Laut Straub sollen Erzieherinnen und Kinder von der Hagelberger Straße dann auf drei andere Kitas verteilt werden, überwiegend auf das Haus in der Baerwaldstraße. Genau das wollen Eltern und Erzieherinnen verhindern. Sie schätzen besonders das offene Konzept und die langen Öffnungszeiten – von morgens acht bis abends halb neun. Viele Eltern arbeiten in Berufen, in denen lange, flexible Arbeitszeiten normal sind. Die Hälfte von ihnen sind allein Erziehende.

„So wie es sich der Bezirk im Moment vorstellt, kann es nicht funktionieren“, sagt Uta Metschurat, Erzieherin in der Hagelberger Straße. „Wir haben hier 60 Kinder und vierzehn Räume, jeder Raum hat eine andere Funktion.“ Ausruhen, toben, essen, basteln. Es gibt Musik- und Sportunterricht. „Dieses Angebot kann man nicht machen in zwei Zimmern, die wir jetzt vielleicht bekommen sollen.“ Auch die Eltern fürchten, das aus ihrer Sicht ganz besondere Konzept lasse sich nicht erhalten, wenn die Kita in eine andere eingegliedert wird. „Die Kinder bestimmen selbst, mit wem sie in welchem Raum spielen oder ob sie alleine lesen wollen. Und ob sie sich von einer Erzieherin anleiten lassen“, sagt Irmagard Maenner, eine Mutter. „In einer großen Kita ist das unmöglich.“ Ein Vater sagt: „Das ist ein Unterschied wie zwischen Freiland- und Käfighaltung.“ Elternsprecher Ralf Kohfeld verhandelt mit freien Trägern über eine Übernahme.

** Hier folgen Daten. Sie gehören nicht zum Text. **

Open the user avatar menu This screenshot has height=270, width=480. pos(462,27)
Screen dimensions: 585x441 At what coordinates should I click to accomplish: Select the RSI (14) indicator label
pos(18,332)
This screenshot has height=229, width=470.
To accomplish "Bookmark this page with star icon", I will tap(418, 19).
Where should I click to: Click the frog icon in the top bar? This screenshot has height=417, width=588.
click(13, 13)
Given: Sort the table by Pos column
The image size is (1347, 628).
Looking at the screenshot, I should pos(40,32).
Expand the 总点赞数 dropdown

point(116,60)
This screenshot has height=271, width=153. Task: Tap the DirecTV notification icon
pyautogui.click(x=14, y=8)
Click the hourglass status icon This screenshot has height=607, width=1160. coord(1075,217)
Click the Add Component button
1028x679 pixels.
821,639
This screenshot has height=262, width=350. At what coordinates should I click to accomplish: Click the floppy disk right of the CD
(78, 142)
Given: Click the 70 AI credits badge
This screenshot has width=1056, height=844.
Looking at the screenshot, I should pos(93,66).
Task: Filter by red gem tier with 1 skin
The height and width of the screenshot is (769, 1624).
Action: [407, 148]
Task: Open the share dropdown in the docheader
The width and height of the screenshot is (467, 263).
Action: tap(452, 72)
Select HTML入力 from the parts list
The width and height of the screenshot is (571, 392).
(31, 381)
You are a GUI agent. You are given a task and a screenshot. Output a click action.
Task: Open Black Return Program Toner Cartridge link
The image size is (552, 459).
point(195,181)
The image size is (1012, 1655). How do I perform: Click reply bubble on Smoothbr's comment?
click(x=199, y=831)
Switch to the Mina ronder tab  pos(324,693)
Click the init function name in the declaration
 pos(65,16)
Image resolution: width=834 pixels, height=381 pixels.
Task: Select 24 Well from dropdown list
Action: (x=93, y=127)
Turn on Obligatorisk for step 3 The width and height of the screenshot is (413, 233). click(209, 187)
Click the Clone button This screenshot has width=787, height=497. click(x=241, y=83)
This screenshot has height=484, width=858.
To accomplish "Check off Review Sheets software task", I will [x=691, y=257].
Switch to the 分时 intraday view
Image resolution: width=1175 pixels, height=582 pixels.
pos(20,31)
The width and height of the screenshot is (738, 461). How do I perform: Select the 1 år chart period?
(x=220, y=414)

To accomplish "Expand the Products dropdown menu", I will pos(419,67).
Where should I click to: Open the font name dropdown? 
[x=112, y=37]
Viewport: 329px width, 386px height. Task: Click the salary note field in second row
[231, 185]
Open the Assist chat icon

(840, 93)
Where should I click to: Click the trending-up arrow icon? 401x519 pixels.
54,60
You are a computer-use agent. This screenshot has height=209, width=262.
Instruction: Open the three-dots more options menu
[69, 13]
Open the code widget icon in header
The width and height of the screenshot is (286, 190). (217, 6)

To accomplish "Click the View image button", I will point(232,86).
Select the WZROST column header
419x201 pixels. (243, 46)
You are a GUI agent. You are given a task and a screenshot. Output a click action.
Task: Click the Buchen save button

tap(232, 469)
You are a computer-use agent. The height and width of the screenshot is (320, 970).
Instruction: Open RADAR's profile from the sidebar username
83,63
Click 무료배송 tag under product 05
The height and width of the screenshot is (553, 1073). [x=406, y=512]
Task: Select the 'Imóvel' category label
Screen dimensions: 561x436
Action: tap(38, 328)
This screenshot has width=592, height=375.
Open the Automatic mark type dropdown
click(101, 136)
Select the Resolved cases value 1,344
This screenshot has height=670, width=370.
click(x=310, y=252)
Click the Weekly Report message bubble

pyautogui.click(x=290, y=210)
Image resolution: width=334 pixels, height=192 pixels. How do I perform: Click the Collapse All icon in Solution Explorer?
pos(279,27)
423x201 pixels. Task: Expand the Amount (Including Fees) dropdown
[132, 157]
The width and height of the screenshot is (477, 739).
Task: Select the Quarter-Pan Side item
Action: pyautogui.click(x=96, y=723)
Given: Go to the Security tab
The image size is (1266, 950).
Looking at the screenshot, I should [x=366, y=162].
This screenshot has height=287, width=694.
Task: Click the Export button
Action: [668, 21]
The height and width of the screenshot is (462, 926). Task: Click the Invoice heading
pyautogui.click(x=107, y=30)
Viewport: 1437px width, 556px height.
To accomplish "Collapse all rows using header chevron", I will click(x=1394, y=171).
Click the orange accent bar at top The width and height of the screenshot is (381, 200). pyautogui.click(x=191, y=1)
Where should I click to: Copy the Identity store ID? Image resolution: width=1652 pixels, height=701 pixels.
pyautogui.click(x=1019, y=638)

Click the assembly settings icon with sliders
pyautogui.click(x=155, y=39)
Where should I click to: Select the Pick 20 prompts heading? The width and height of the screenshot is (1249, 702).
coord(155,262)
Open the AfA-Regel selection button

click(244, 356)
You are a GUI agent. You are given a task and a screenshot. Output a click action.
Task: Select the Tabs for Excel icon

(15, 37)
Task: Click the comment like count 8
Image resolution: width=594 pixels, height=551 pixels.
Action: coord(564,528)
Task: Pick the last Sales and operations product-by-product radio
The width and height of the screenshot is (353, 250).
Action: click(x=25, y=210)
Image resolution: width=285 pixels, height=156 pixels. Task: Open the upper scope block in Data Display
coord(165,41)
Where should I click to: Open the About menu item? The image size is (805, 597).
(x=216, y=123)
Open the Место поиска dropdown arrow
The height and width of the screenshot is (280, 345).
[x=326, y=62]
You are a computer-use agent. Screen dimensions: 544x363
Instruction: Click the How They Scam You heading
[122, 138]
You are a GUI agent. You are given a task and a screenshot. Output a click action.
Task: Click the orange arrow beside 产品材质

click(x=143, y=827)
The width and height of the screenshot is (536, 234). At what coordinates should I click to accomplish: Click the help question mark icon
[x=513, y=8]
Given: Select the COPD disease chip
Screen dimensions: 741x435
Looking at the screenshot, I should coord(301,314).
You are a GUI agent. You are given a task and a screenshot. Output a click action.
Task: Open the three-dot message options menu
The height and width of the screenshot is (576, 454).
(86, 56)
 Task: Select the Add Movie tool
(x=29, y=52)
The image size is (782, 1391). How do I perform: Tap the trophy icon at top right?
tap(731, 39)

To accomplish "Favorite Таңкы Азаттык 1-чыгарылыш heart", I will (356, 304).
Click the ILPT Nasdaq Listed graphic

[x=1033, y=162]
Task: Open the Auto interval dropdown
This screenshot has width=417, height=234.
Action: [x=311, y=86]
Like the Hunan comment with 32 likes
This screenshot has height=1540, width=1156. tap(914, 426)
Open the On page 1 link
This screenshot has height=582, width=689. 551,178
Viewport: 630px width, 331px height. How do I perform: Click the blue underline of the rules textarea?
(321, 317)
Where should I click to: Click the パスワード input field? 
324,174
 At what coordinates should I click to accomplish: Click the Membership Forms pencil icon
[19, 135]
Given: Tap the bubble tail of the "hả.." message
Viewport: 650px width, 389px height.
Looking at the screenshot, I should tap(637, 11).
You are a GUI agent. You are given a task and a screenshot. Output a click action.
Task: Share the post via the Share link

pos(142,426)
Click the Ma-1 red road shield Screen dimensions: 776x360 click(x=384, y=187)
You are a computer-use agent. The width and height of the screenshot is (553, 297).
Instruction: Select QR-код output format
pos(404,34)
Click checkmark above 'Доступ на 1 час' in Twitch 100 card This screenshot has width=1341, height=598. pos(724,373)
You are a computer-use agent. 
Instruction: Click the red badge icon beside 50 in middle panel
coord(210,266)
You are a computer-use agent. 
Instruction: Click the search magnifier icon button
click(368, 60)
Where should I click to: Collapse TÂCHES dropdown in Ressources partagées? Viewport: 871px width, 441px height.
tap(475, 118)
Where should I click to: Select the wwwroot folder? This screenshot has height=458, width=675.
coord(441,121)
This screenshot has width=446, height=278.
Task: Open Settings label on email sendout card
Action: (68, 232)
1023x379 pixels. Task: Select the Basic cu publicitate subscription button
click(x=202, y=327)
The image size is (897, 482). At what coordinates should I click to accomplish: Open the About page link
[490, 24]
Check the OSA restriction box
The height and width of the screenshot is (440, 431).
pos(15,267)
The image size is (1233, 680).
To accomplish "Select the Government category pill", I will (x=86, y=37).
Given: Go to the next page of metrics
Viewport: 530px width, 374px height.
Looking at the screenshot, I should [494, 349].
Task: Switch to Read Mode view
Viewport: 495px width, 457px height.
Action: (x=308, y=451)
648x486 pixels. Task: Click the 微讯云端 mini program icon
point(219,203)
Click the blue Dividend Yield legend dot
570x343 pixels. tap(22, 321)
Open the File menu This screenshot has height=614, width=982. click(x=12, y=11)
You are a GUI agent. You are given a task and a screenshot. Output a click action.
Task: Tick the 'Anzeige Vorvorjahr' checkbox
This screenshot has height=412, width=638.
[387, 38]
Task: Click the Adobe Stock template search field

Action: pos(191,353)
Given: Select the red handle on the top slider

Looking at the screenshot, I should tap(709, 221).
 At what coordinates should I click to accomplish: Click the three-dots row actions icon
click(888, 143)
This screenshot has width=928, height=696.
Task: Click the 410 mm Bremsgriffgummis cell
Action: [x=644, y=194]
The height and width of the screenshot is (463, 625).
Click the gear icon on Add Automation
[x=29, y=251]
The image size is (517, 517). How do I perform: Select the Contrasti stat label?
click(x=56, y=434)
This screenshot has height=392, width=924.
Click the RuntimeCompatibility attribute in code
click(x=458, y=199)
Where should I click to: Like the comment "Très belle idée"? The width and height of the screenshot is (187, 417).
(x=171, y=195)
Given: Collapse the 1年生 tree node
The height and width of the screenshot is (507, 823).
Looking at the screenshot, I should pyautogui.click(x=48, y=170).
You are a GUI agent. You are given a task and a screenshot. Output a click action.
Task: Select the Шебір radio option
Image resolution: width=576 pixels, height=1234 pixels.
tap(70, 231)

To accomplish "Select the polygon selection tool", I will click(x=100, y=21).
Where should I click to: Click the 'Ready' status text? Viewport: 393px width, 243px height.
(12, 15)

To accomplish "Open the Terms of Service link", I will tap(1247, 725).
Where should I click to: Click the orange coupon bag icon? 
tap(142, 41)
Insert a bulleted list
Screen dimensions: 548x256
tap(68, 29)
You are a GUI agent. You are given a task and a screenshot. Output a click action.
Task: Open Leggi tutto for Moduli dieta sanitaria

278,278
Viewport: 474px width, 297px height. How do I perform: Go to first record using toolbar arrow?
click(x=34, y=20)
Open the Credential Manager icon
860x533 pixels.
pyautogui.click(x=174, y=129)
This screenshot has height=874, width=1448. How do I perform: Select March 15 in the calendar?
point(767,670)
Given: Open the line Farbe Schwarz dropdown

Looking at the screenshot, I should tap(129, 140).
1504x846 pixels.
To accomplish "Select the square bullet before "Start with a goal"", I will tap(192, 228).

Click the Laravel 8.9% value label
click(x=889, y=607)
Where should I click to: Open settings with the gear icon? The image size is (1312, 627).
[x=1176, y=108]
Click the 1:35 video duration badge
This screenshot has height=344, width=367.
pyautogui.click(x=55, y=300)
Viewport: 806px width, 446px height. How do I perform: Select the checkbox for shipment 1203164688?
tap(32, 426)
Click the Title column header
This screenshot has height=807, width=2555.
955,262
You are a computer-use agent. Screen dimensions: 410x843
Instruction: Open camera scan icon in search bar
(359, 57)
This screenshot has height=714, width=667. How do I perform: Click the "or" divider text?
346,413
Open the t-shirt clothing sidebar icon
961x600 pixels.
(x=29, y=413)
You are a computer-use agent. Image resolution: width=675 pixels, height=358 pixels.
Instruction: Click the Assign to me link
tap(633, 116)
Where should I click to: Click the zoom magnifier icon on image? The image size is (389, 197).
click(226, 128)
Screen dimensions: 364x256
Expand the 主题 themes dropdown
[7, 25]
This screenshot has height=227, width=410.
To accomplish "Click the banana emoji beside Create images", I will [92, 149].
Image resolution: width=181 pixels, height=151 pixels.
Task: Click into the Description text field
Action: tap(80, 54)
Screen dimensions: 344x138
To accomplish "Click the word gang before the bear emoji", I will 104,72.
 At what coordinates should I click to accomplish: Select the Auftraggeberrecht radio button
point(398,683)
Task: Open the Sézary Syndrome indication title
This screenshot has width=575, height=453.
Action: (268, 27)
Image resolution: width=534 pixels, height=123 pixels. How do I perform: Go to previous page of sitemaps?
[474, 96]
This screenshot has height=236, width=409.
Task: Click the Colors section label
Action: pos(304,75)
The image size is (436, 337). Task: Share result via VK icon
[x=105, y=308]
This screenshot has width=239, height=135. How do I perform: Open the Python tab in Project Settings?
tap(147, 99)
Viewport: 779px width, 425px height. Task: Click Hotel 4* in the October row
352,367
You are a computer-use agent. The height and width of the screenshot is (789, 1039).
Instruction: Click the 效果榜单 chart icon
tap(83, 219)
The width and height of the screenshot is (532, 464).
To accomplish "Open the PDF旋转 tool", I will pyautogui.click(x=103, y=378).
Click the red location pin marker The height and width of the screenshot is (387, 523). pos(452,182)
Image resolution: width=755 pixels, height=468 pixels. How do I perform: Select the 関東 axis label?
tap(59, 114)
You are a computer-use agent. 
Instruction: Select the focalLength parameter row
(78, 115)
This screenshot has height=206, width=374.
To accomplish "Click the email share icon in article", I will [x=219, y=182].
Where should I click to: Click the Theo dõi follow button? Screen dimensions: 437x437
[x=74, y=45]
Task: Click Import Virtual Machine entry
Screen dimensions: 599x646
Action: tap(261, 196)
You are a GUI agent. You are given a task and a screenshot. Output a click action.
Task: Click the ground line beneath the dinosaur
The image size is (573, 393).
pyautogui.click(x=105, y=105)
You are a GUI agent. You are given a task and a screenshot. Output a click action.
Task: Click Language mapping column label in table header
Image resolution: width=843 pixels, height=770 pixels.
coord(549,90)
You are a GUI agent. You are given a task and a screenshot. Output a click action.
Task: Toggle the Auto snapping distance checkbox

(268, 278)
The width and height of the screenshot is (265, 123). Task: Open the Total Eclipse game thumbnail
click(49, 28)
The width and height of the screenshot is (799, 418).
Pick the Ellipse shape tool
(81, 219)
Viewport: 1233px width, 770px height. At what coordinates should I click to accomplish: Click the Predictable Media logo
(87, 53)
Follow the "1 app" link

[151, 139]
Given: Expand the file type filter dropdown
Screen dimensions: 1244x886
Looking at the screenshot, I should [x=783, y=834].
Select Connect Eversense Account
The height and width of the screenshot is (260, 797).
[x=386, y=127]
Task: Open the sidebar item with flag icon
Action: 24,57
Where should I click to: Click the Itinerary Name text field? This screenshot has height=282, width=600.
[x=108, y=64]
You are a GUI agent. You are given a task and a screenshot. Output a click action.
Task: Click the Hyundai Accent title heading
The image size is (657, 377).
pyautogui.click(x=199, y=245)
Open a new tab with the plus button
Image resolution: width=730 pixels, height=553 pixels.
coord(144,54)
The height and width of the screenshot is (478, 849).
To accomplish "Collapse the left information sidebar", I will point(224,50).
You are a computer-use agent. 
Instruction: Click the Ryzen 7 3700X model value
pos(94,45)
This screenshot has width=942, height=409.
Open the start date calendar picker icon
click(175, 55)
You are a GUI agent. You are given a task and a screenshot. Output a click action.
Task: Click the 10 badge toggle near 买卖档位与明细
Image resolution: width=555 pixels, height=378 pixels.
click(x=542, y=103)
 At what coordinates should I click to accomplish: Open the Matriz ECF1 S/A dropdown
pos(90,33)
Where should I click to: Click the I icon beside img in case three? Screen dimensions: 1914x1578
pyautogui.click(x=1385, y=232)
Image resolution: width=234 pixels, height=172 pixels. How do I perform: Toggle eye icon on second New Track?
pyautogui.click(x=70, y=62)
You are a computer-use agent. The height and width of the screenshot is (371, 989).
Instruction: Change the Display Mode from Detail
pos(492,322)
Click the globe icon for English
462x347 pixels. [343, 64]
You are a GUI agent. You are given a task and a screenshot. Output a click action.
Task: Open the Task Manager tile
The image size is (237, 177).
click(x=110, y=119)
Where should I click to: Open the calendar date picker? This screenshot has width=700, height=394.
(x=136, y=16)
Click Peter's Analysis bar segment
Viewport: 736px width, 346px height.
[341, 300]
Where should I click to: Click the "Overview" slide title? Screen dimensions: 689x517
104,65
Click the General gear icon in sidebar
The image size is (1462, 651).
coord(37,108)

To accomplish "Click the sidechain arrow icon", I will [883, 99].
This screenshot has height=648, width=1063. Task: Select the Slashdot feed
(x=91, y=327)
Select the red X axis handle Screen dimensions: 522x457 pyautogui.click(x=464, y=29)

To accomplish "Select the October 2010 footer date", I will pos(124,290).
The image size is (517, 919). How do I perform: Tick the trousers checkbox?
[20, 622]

Proteste gegen Kita-Schließungen regen sich auch in anderen Bezirken. Jüngstes Beispiel: Die Kita Eichbuschallee in Treptow-Köpenick. Auch sie bietet den Kindern mehr Platz und frische Luft als alle anderen Kitas in der Umgebung. Die Eltern schreiben jetzt Protestbriefe, um das Aus zu verhindern.